◆ Records shown

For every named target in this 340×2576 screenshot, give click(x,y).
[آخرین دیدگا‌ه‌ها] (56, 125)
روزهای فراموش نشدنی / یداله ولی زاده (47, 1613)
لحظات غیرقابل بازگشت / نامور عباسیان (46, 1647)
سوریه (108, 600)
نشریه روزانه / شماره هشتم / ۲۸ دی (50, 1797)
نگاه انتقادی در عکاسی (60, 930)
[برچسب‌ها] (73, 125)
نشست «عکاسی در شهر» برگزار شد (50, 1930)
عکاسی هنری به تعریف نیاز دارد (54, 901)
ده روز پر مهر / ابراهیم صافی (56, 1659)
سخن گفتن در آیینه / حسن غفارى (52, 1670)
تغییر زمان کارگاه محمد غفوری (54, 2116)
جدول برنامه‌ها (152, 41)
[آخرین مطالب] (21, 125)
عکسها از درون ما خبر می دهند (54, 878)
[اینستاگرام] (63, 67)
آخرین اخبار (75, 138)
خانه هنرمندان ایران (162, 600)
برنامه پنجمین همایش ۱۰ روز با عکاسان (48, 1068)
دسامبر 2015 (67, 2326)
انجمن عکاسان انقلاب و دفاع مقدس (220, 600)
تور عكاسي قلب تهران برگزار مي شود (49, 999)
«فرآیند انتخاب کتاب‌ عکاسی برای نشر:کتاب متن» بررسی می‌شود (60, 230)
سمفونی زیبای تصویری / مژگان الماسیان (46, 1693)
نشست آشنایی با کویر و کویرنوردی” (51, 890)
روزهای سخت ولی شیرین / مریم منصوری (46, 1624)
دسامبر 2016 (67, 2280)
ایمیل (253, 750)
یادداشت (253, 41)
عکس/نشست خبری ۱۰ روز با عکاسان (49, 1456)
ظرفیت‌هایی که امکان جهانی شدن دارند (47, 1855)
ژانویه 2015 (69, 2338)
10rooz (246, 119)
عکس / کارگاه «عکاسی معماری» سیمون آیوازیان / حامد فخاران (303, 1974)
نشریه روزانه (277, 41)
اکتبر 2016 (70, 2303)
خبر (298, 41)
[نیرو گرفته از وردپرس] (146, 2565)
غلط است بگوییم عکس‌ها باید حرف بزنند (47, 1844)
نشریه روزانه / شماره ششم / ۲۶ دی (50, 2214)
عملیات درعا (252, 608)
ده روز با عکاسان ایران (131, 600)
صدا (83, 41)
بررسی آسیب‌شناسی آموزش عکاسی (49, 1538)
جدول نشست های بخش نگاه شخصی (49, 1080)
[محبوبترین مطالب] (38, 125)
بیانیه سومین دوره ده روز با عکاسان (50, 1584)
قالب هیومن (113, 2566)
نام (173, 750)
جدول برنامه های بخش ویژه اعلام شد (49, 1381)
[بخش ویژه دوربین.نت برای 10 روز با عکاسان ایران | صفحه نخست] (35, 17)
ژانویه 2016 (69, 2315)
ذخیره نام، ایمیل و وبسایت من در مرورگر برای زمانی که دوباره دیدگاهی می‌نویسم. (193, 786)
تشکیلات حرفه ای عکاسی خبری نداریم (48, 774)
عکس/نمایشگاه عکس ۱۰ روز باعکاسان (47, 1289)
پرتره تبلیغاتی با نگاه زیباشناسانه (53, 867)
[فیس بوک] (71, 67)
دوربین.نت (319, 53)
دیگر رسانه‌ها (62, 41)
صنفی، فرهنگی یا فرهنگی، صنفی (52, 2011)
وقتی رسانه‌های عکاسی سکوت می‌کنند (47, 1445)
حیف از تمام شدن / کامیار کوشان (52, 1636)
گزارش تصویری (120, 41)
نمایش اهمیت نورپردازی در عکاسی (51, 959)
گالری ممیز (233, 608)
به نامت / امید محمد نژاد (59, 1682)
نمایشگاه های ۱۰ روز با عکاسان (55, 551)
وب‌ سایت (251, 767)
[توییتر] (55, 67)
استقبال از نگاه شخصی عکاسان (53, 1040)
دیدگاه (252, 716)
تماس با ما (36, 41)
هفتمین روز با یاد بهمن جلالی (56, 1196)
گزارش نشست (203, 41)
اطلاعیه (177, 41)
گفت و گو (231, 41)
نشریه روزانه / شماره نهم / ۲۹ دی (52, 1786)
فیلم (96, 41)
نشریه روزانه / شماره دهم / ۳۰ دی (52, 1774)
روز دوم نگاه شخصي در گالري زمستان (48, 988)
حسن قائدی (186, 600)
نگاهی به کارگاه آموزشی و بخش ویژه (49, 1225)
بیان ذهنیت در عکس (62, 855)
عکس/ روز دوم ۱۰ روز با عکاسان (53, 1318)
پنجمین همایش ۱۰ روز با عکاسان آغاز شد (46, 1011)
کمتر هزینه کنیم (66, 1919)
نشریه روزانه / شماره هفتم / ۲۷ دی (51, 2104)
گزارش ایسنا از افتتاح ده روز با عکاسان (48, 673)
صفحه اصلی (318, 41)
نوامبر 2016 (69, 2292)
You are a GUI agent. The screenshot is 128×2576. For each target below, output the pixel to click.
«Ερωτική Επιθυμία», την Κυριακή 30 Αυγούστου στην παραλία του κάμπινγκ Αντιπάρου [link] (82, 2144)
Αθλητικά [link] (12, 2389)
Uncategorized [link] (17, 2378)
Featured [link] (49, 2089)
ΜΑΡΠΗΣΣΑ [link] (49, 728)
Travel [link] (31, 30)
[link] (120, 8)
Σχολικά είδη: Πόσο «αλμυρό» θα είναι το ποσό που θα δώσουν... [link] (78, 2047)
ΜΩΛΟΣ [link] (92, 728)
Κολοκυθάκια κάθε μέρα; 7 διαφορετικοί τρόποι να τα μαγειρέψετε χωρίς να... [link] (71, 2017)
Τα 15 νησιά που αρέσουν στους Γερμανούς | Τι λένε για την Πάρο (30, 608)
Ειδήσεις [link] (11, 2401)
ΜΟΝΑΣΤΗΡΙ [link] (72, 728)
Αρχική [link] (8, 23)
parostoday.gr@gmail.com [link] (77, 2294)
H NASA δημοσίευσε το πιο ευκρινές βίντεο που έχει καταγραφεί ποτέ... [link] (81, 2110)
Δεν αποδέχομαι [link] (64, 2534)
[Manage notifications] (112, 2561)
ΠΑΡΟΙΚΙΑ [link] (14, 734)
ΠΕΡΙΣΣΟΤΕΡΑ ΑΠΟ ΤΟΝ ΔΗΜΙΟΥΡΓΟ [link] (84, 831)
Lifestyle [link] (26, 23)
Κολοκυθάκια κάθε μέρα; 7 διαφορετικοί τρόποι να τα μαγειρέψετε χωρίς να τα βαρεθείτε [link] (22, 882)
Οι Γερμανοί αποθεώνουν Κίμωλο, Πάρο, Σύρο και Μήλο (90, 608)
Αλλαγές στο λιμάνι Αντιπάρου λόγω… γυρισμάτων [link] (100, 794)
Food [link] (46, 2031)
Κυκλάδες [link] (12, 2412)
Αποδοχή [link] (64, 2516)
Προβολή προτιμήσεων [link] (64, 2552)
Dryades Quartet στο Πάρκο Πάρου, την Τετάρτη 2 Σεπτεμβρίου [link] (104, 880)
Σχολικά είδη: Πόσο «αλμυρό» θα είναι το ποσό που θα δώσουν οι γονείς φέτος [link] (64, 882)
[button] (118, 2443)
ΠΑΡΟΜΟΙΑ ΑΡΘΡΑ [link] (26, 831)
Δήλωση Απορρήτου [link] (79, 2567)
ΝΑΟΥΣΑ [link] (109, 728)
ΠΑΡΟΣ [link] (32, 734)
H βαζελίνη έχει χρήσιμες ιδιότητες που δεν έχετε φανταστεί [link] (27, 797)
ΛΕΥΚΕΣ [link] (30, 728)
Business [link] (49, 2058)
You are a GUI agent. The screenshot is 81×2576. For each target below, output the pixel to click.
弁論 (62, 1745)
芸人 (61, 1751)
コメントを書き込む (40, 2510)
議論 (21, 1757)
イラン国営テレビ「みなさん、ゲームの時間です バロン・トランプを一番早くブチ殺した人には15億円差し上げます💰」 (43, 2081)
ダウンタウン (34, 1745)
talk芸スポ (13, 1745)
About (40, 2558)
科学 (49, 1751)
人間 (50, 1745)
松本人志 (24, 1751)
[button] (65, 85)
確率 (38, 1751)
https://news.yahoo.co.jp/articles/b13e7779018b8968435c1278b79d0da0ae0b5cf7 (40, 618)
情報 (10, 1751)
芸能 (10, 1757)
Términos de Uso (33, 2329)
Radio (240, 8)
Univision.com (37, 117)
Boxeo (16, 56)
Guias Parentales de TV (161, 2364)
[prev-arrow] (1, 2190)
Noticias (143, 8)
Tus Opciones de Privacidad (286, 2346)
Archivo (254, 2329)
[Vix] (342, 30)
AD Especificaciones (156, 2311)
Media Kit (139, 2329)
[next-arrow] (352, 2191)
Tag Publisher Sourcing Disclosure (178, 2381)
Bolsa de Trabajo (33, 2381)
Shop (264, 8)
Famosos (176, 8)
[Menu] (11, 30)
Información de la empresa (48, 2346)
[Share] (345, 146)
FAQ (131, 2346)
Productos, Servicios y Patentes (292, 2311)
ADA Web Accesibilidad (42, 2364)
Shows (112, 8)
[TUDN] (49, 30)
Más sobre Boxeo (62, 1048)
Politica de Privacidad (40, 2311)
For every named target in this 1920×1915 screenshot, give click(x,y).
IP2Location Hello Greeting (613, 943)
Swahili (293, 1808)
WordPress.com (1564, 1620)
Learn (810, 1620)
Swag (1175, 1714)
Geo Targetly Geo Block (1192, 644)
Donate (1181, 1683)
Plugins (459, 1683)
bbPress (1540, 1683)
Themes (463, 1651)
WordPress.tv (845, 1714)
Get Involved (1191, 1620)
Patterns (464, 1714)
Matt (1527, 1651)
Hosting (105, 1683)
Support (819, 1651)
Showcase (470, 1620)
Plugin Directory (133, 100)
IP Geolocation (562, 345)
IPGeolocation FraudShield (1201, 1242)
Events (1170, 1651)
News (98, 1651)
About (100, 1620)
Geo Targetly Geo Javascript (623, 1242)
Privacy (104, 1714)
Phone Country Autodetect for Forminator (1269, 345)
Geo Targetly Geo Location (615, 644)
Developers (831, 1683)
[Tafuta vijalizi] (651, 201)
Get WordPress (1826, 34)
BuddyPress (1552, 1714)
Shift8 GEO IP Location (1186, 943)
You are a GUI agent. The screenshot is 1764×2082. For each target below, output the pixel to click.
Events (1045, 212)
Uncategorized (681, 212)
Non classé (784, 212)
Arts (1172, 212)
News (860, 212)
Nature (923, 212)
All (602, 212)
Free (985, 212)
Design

◆ Your task
Your task is to count the lines of the records that contain "جدول". Answer with only that number.

◆ Output for this exercise
3